Jerusalem. Gaza. Harare. Soweto. Baghdad. Baltimore.
More than 100 people attended the service.
Only some were relatives of slain children.
Matthew Scarborough's grandmother came. The 16-year-old was shot and killed in August when he refused demands of armed invaders to lie on the floor of his apartment on Castle Drive in North Baltimore.
Friends of Justin Berry and Howard Grant came. The cousins had survived a string of shootings after gunmen realized they had been present when a friend was shot and didn't want them testifying or helping police. Both had participated in the church's youth programs and were known to parishioners.
And Daniel and Mary Jane McCann came. Their 16-year-old daughter, Annie, ran away from home and was found dead Nov. 2 next to a trash bin in a public housing complex on Pratt Street between the Inner Harbor and Fells Point. Her death remains a mystery, officially classified as a "suspicious death."
Annie had lived in Alexandria, Va., and her parents made the trip to Baltimore yesterday. They carried a candle to the altar and after the service went to the back of the church for a private moment of prayer. They believe their daughter was killed, have no idea why she suddenly left home and are awaiting results of tests from an FBI lab to learn a cause of death.

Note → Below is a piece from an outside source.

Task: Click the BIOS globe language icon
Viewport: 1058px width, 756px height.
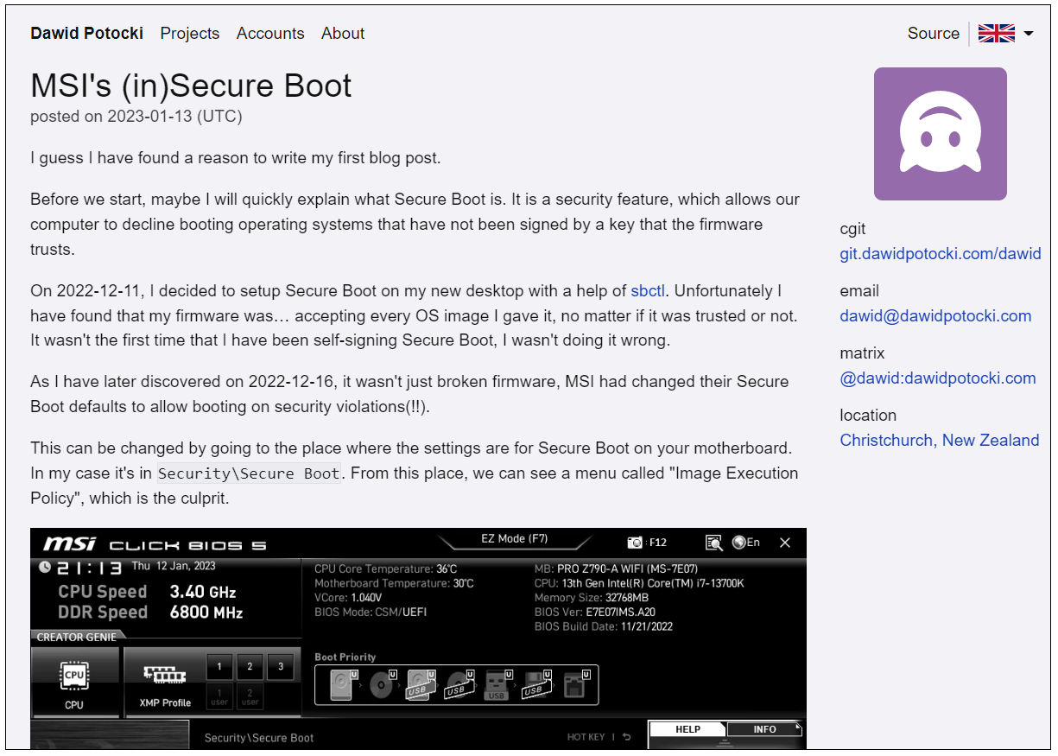Action: click(x=739, y=543)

On Dec. 19, the McCanns came to Baltimore to meet with homicide detectives, who took them to the spot Annie had been found. It was the first time they'd been there. Mary Jane McCann left behind an angel she had taken from their Christmas tree. The wait for answers is hard. The visit to Perkins Homes was painful.
During the service, the Rev. Jan Hamill singled out Annie McCann, noting her death is not "technically a homicide" but that she deserves to be remembered because "she died in our city."
Hamill noted that Jesus was an outcast, shunned by his community and friendly with the people who lived on fringes of society. She said her church will continue to partner with city schools, to reorganize and spend money on its after-school program, to pray.
She challenged her parishioners to do the same. "Each of you will do something," she said. "What will it be?"
Hamill asked each person to fill out a card describing their plans for the new year to help the city's youth and end the violence, and to drop it in the collection plate. "God has the power to save this city," she said.
"Maybe because of your faithfulness, another child will be able to celebrate a birthday in Baltimore."